例えば中国の近隣にある台湾の場合、台湾内政部(内務省)の発表では、2020年の台湾の出生数は2019年から7%減の16万5000人に急落したという。「急落」とは言ってもその落ち幅はせいぜい7%程度、中国のそれとは比較にならないのである。
台湾はコロナ禍が比較的に軽度な国であるなら、コロナ被害が最も酷い国の1つであるイタリアのケースを見てみよう。
イタリア統計局(ISTAT)が去年の11月に出したレポートによると、2019年には42万件の出生届が出され過去最低となったが、2020年の出生数はそれをさらに下回る40万8000件になるという。つまり、2020年の出生数はコロナ禍の影響もあって2019年と比べれば落ちることになっているが、その落ち幅は3%未満、中国のそれの十分の一以下である。
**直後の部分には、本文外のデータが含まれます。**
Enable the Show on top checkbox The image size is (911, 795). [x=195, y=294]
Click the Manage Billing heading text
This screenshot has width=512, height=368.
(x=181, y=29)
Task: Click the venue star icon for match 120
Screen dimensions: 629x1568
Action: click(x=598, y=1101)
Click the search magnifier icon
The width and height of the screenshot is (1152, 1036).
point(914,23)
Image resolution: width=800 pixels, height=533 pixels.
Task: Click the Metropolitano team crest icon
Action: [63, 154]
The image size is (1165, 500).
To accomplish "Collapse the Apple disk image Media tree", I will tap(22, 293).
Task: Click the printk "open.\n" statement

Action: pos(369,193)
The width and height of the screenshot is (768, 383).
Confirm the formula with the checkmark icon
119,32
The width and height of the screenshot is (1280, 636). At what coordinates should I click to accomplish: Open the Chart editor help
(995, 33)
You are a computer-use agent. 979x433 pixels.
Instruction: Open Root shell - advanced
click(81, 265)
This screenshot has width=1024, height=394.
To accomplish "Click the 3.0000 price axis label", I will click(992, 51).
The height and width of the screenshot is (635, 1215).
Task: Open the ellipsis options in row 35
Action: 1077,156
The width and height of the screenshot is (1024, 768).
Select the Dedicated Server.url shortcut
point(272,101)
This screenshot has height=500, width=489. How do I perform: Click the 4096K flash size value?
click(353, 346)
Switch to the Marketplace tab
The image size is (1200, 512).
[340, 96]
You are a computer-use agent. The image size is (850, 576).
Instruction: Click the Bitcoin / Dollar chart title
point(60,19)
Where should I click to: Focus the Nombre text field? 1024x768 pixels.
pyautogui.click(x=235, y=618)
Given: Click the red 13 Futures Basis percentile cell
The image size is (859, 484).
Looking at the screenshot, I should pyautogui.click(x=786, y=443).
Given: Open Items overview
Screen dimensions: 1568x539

もう1つ、わが日本のケースを見てみよう。2020年の出生数に関する正確な統計は今の時点ではまた出ていないようだが、日本総研が去年12月1日に出したレポートは、「2020年の出生数(日本人)は、当社推計に基づく予測では、前年比▲1.9%の84.7万人となる見通し」と書いている。
日本総研の実力からすればこの予測は大きく外れることはまずないだろうが、コロナの影響があった中で、2019年の大幅減に比べれば微減にとどまった。
以上のように、いくつかの国のケースと比較してみれば、2020年における中国の「出生数32%減」はいかに衝撃的であって重大な出来事であるかが分かるのであろう。